— BEGIN MATERIAL FOR THIS TASK —

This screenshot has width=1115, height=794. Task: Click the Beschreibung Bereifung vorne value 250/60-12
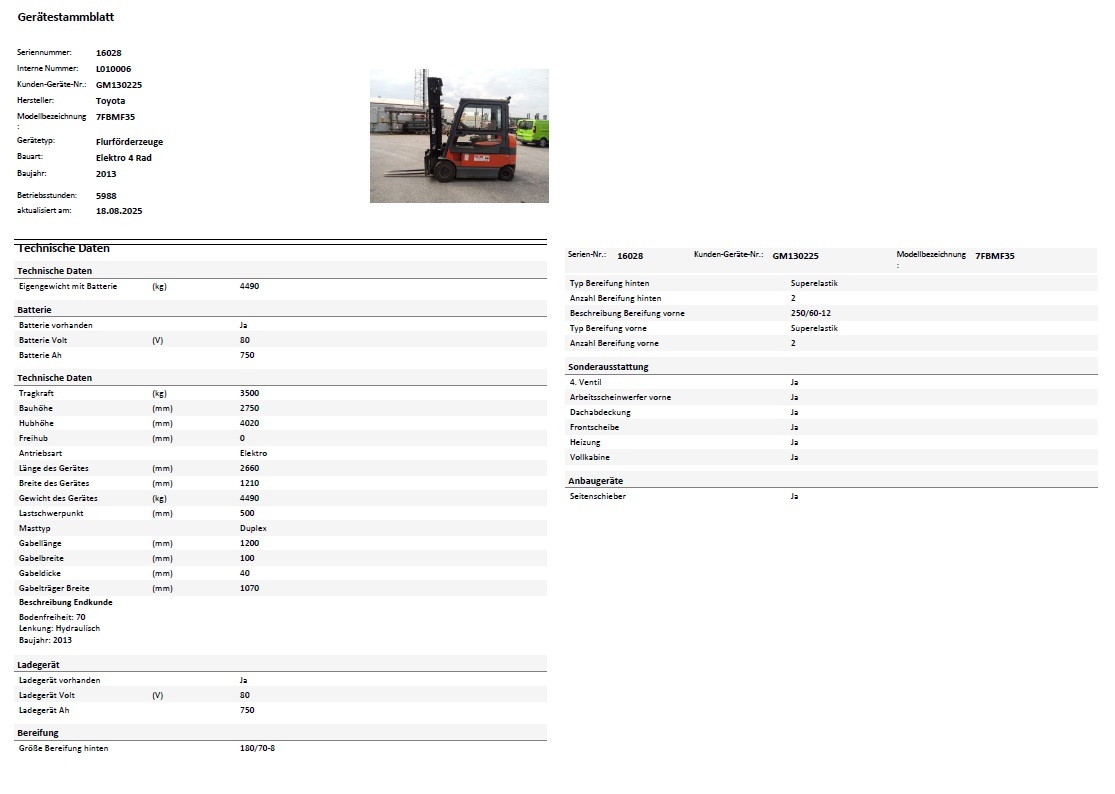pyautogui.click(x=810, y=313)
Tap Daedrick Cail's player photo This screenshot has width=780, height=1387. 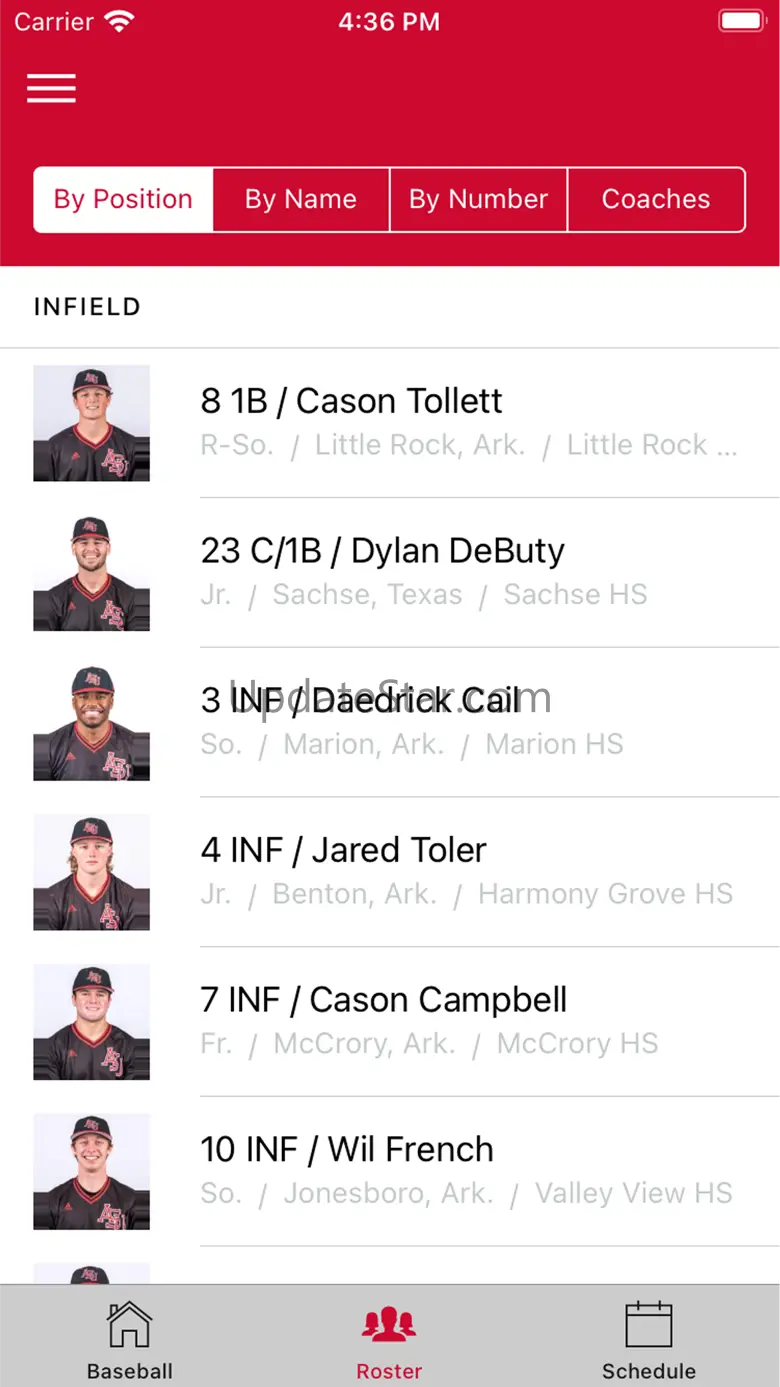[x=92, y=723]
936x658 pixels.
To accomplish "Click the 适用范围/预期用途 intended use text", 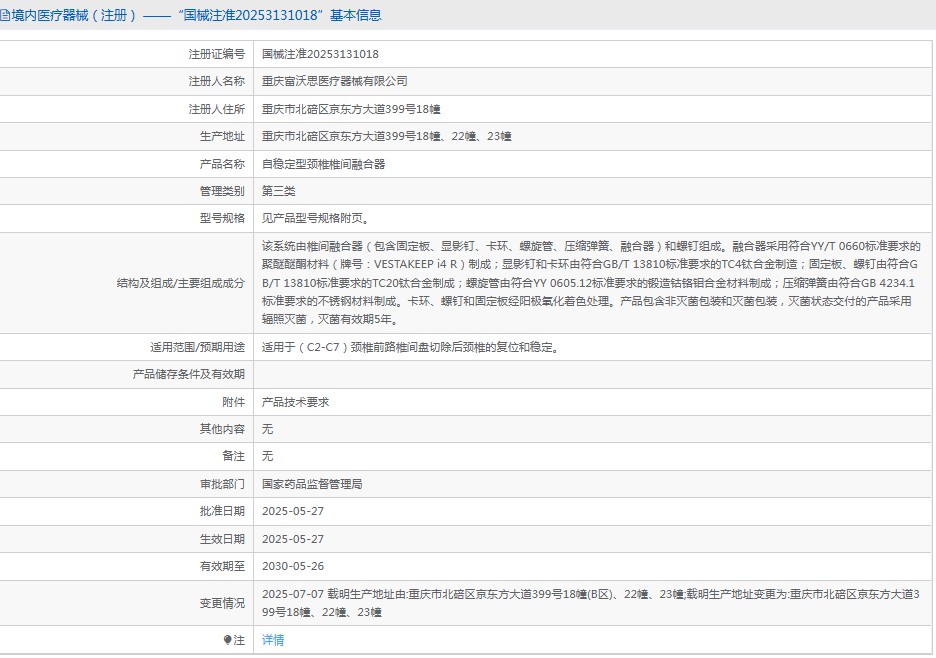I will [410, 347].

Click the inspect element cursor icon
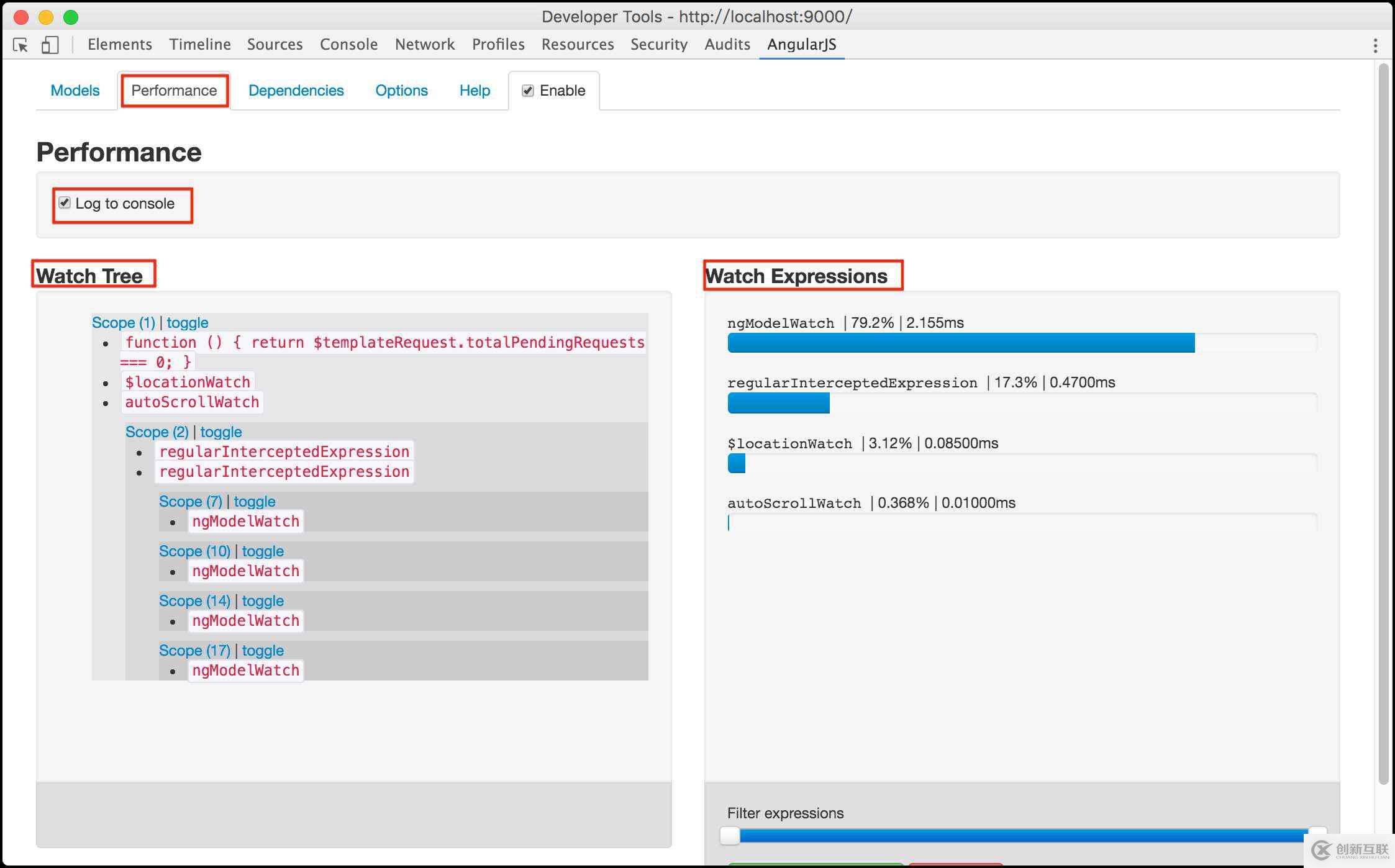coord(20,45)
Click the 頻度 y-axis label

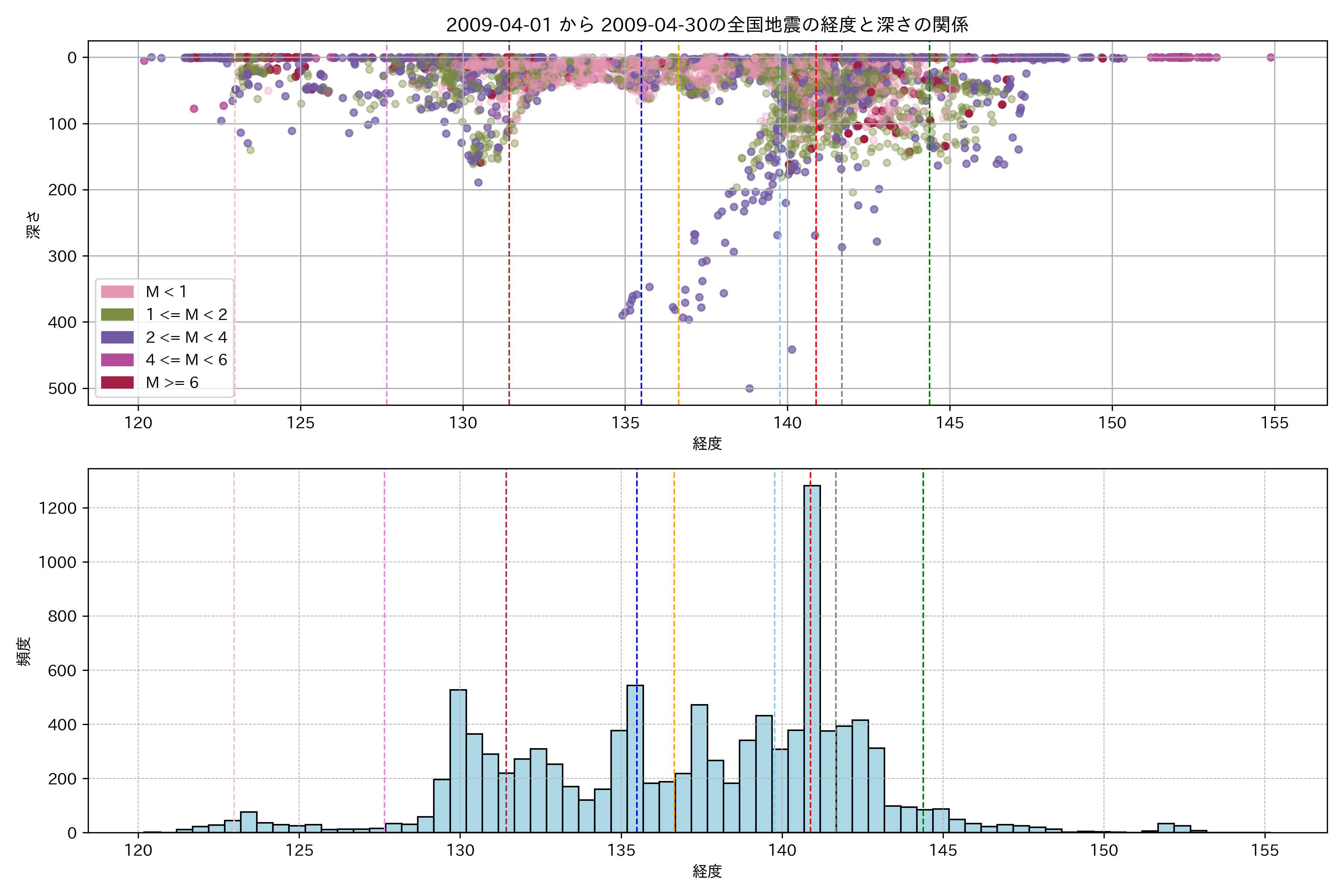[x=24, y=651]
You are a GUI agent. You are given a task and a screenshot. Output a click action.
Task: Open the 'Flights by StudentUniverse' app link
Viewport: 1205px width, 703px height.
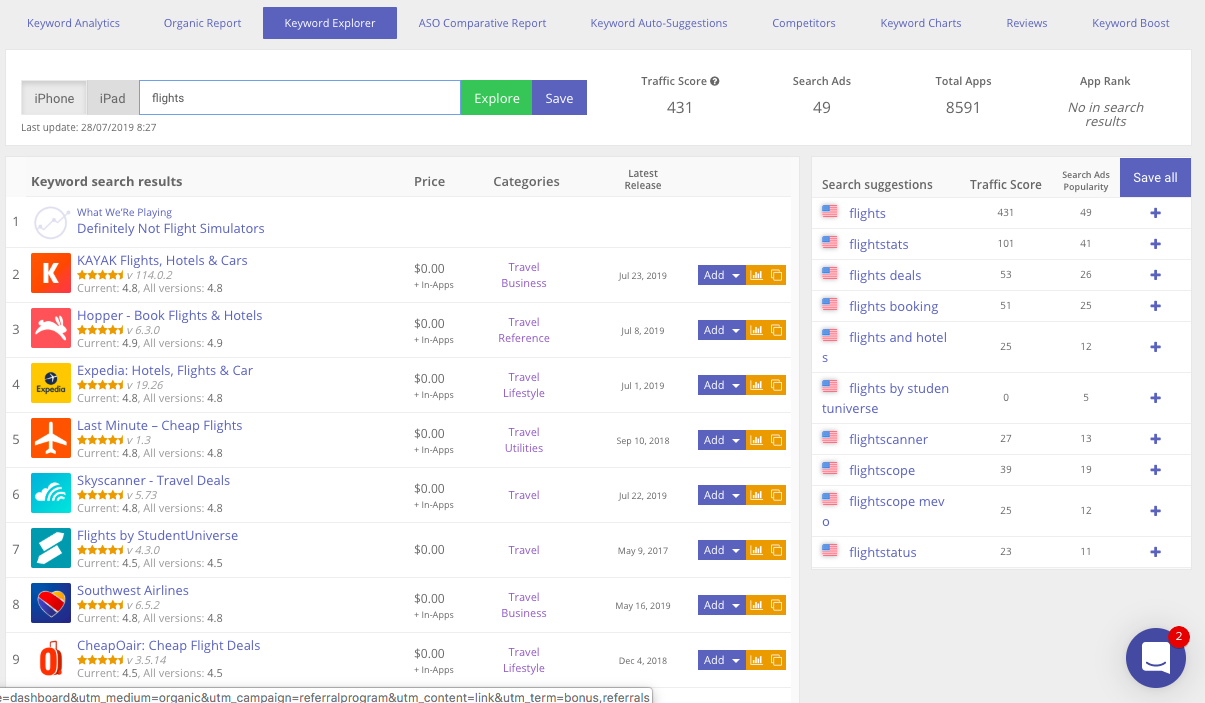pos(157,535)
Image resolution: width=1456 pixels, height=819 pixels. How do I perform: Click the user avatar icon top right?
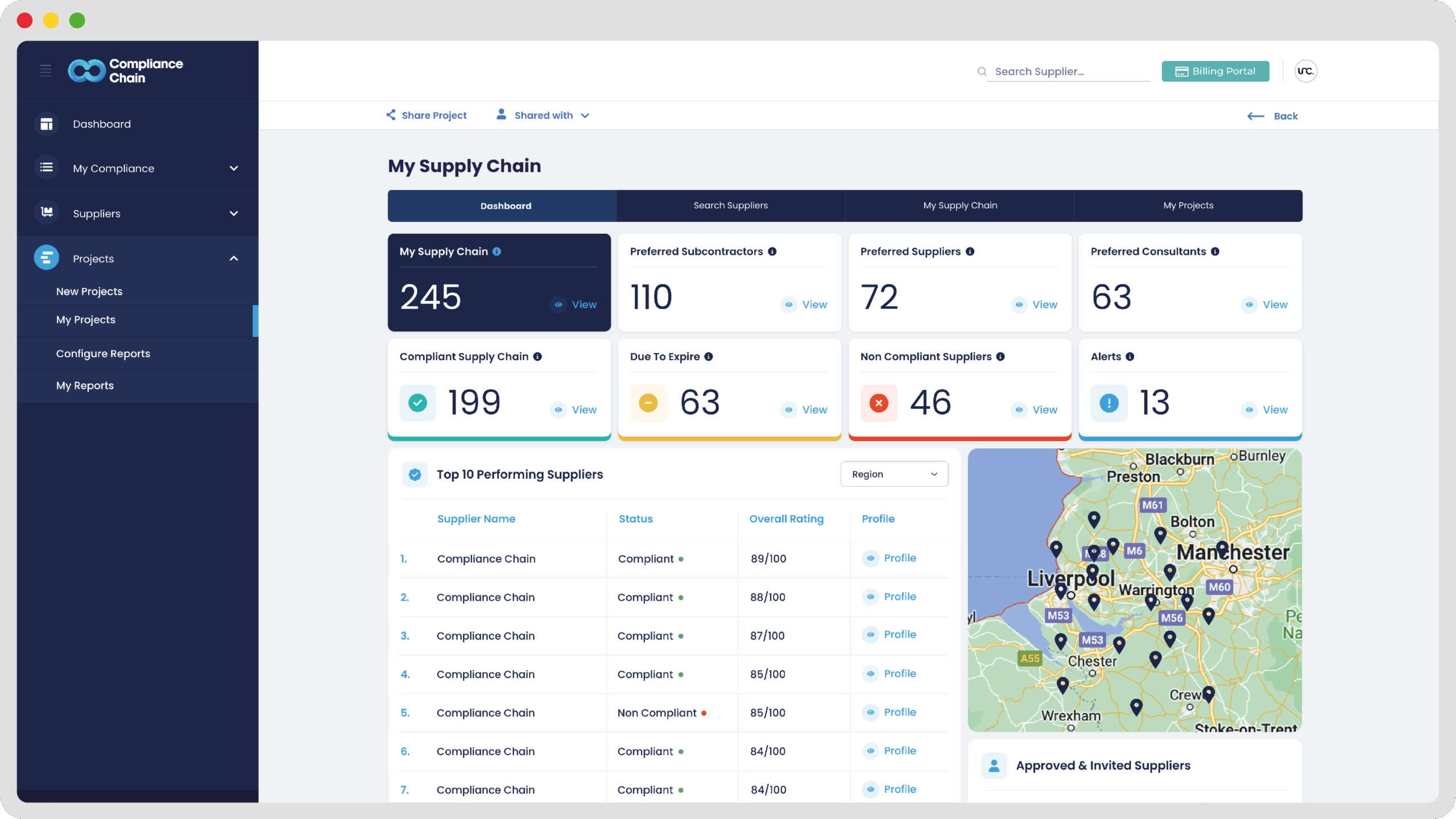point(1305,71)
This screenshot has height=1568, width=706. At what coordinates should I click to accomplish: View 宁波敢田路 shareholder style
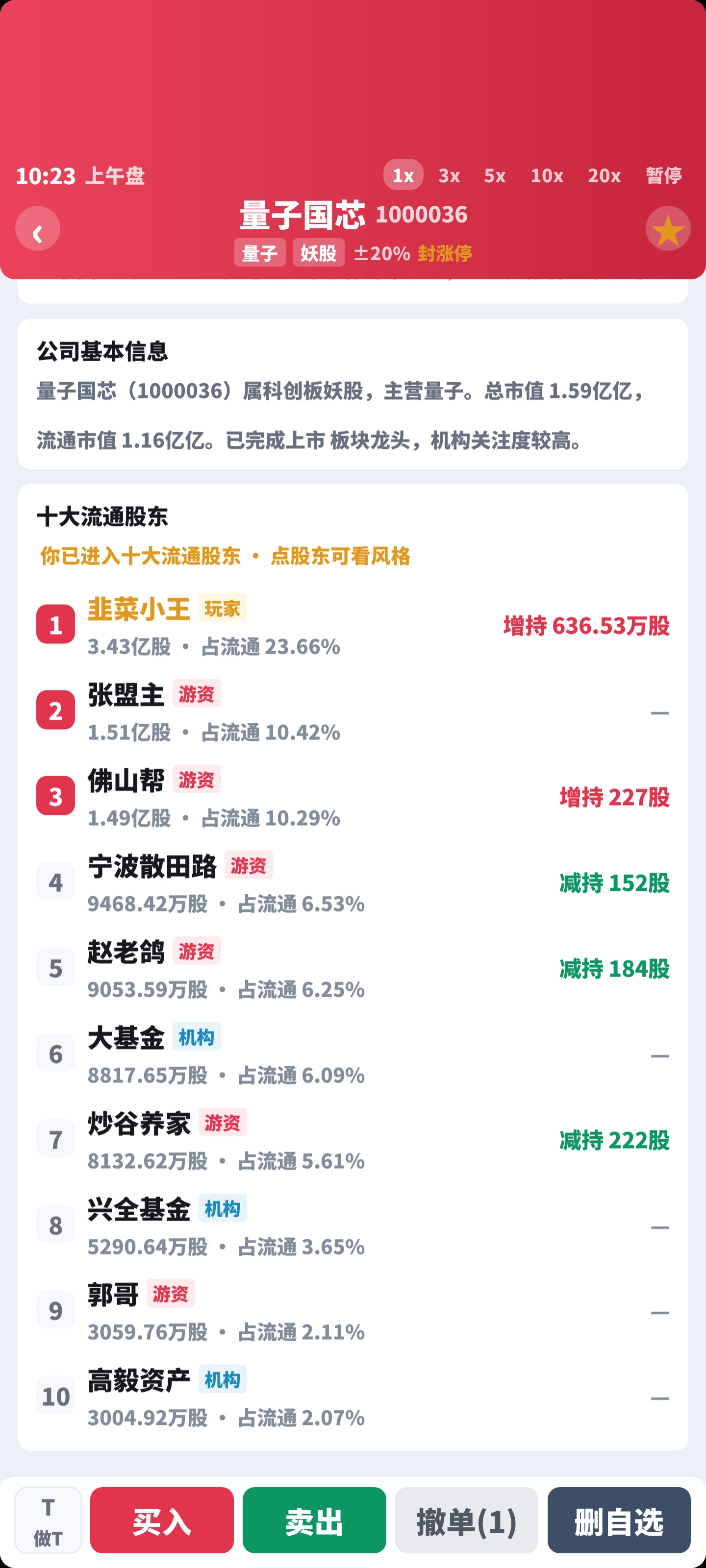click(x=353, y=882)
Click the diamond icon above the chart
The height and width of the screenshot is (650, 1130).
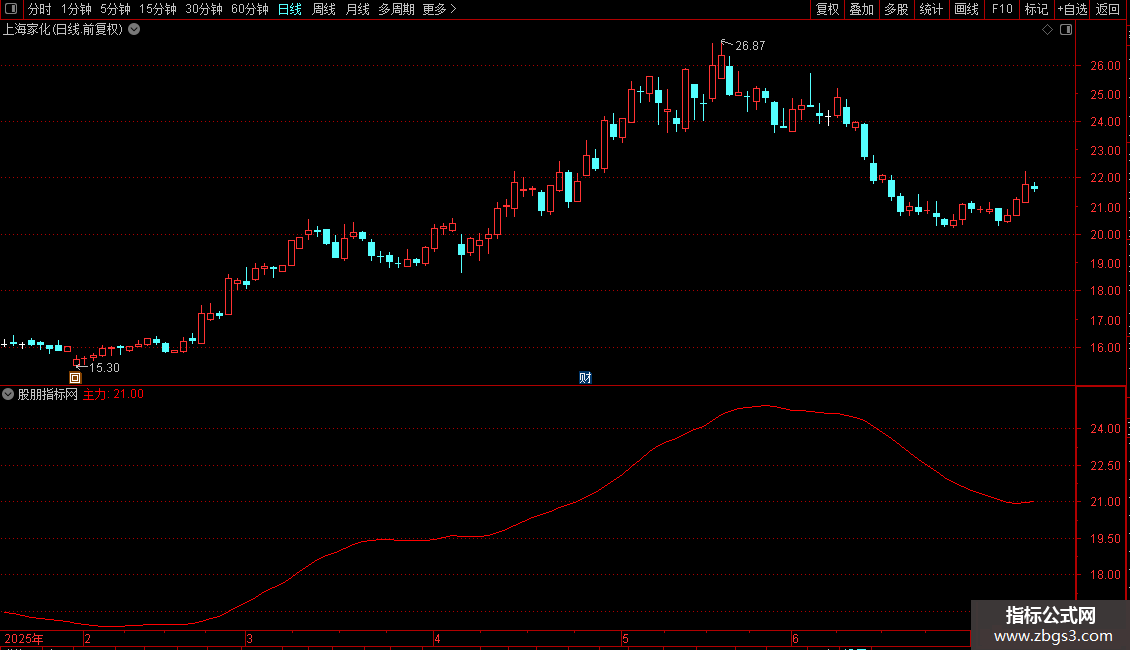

— END MATERIAL FOR THIS TASK —

> **SET TASK**
Reproduce the listing word for word from the line with "Image resolution: width=1456" through the end of the listing, leaving out the pictures.

> **SOLVED EXERCISE**
Image resolution: width=1456 pixels, height=819 pixels. How do I perform: Click the user avatar icon top right?
point(1305,71)
This screenshot has height=1568, width=706. At what coordinates should I click to accomplish: View 宁波敢田路 shareholder style
click(x=353, y=882)
Click the diamond icon above the chart
The height and width of the screenshot is (650, 1130).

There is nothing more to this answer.